Background: Significant therapeutic advancements have been made in Duchenne Muscular Dystrophy. Becker Muscular Dystrophy (BMD), however, is understudied and underserved. This discordance is explained in part, by the absence of a BMD mouse model: generation of such a model which would enable a greater understanding of disease pathophysiology and de-risk potential therapeutics before first-in-human trials.
Objectives: To fill this void, we used CRISPR-Cas9 to create genomic deletion of dystrophin exons 45-47, the most common BMD mutation, to generate bmx (Becker muscular dystrophy, X-linked) mice.
Results: Bmx mice show impaired motor function, including reduced grip strength and in vivo isometric torque. Histologically, Bmx muscles show increased myofiber size variability, centrally localized nuclei, inflammatory/necrotic foci, and collagen staining. Immunofluorescence and capillary western immunoassay (Wes) show reduced dystrophin protein levels in bmx skeletal and cardiac muscles; interestingly, dystrophin mRNA levels remain unchanged. Related to this, bmx muscles show elevated expression of NF-kB-regulated dystrophin-targeting miRNAs.
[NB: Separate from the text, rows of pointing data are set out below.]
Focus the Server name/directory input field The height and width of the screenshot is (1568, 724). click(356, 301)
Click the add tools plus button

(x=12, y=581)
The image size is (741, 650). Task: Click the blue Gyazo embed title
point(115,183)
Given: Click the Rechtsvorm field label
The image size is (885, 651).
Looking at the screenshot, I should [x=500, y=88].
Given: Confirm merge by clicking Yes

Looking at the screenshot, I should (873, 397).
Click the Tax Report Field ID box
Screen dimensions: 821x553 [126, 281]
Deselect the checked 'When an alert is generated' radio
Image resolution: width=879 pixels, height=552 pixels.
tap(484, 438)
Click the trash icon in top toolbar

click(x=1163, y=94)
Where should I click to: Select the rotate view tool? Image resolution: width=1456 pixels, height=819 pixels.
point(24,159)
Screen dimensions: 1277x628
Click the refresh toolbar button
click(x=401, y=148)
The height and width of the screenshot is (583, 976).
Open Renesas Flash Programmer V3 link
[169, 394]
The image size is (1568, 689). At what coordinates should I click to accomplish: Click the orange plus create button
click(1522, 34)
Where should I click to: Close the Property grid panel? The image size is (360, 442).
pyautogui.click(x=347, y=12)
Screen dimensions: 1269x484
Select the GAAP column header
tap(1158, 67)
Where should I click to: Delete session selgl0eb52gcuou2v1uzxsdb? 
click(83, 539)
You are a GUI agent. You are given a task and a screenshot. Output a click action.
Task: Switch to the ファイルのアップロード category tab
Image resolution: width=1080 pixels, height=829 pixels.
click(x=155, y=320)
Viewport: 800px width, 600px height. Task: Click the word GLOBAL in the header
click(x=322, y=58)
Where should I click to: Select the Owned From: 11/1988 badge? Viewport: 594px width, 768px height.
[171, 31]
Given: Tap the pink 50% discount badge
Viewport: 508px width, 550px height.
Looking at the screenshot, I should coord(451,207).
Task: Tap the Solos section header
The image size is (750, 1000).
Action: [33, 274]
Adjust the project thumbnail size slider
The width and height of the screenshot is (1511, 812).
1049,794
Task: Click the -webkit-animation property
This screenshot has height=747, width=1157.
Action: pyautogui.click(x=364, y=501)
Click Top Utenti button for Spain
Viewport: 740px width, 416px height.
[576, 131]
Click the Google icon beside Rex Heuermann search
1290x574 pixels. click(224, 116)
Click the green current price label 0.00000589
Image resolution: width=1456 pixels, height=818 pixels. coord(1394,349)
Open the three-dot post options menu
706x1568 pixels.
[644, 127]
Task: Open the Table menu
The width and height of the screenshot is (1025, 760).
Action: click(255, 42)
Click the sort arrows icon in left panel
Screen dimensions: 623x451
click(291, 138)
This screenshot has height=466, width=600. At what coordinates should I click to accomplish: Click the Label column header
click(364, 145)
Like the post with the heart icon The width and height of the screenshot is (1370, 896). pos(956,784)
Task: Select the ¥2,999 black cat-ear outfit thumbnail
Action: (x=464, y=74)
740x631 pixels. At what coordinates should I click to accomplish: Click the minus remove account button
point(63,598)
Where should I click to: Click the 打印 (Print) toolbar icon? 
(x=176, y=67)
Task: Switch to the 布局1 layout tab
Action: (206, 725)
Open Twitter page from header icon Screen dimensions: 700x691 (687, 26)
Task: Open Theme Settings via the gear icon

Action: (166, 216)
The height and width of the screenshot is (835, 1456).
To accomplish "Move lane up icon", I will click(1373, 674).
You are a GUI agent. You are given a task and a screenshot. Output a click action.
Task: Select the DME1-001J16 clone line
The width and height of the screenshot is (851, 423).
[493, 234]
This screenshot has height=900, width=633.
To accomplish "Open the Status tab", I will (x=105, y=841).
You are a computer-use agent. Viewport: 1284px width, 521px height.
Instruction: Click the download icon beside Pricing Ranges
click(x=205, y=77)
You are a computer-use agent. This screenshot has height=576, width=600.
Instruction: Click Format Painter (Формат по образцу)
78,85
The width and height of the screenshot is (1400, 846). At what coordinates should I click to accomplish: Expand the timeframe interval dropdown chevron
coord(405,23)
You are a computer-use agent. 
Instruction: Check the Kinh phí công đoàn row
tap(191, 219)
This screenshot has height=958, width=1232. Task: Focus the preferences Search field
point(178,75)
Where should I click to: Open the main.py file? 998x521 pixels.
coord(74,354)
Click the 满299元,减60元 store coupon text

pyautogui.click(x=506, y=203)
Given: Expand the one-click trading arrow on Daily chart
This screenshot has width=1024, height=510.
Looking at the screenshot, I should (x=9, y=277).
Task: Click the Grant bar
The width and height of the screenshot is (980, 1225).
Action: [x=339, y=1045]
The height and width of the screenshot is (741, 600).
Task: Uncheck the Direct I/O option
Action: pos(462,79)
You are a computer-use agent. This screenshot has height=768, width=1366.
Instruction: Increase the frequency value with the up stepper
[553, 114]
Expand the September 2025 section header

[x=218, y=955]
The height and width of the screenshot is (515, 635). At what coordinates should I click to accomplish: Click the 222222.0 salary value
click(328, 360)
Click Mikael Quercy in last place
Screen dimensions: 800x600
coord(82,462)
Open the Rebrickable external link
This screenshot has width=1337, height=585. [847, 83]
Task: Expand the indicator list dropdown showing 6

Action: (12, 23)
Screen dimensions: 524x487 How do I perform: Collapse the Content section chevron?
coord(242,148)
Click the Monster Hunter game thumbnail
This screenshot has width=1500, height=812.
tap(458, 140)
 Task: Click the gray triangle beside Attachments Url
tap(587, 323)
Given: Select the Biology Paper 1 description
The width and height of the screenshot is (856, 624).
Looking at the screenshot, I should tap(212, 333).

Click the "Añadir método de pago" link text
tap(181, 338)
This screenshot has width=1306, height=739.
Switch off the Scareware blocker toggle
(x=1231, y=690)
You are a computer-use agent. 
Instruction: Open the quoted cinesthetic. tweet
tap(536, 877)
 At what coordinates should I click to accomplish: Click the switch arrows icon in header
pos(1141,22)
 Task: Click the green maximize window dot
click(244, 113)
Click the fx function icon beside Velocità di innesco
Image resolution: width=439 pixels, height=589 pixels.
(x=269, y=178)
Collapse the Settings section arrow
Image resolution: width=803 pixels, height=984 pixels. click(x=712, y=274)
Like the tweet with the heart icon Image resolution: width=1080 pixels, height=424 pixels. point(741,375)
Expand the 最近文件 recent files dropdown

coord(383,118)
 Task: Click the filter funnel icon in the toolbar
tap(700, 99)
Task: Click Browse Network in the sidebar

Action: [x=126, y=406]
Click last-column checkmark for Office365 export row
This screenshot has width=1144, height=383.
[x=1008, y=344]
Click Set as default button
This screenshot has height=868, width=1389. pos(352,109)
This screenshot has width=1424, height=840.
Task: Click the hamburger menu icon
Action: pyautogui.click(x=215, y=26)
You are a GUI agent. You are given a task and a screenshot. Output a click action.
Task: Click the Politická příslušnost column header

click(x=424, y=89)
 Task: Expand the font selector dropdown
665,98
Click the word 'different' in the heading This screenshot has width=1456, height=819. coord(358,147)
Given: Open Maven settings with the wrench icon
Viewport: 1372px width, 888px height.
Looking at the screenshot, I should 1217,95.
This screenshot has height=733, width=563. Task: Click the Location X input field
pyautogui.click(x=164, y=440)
Higher levels of NF-kB regulated inflammatory genes and inflammatory miRNAs, as well as genes indicative of fibrosis are also observed.
Conclusions: Collectively, our data demonstrate that bmx mice recapitulate the BMD disease phenotype and can serve as a useful tool to the muscular dystrophy research community. Moving forward, this model can be utilized for in-depth characterization of BMD disease progression, to identify biomarkers and therapeutic targets, and to perform preclinical drug studies aimed at identifying a first treatment for BMD patients.